Model comparison in Dataiku Visual ML
It is not a minor detail (whether the author meant it or not) that robots in QualityLand keep asking for a review, as timely retraining of the model on new data is essential for the proper performance.
The use of AI in QualityLand goes in such an obscure direction that the future civilization seemingly loses touch with the meaning of AI and why people employ data analysis and ML. In one of the situations, the doctor tells parents that their child has a high likelihood of becoming a drug addict. Not only is he unable to give any suggestions for parents to improve the situation, but also is not entirely aware of what such result is attributed to.
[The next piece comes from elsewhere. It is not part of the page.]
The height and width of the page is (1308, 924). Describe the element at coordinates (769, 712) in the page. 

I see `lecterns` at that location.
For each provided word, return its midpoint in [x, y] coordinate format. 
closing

Model explanations and the ability to run powerful what-if analysis for experts to test different combinations of inputs and review the impact to predicted results is an essential part of developing and using AI in a governed way. ML models are a great tool to help us avoid risks and understand how to improve certain outcomes. Dataiku includes interactive reports for feature importance, partial dependence plots, and individual prediction explanations to empower data scientists and business users to not only explain the results, but also to understand what will happen if one of the features will change.
Powerful what-if analysis allows both technical users and business experts to test different combinations of inputs and review the impact to predicted results. Simulation capabilities even enable teams to systematically uncover and prescribe changes that would lead to the desired business outcomes (that would really work out well for the child, the parents, and the doctor in the book). With the visual interface for what-if analysis, business users can build trust in predictive models and apply knowledge of model behavior in practical ways.
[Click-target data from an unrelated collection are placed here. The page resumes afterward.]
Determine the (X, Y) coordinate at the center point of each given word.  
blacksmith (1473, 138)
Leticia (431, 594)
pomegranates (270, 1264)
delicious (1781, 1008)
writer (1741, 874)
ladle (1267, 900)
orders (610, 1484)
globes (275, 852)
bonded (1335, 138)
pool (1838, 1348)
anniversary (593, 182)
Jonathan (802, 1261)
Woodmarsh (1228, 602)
Dataiku generates row-level prediction explanations (ICE and SHAP) to provide additional information for predicted results. Together, these techniques help explain how a model makes decisions and enable data scientists and stakeholders to understand the factors influencing model predictions.
Interactive what-if analysis in Dataiku Visual ML
Maintaining the Human Factor in Machine Learning
In QualityLand, the foolproof algorithms of the biggest, most successful companies can send customers merchandise before they even know they want it. Yet there is a failure in the system and when Peter Jobless receives a wrong item (that he definitely did not have any desire to get), he struggles to find means to return it. Customer service is delegated to machines, and it is seemingly impossible to find a human to resolve an issue and handle an exception.
Kling is a perceptive commentator in our modern world of digital marketing, social media and politics, and where it can get to without a thorough responsibility put on a human in AI. There is a lot of concern that machines are replacing humans, but it should be emphasized that this is not entirely true and really should not be the case.
AI is a powerful tool in the hands of business experts, it empowers taking smarter decisions and running operations more efficiently. Maintaining the human factor in ML, however, is essential to ensure that models make sense and are ethical and consistent with our values. Only human intelligence empowered with tools and solutions can control AI and free ourselves from becoming a QualityLand.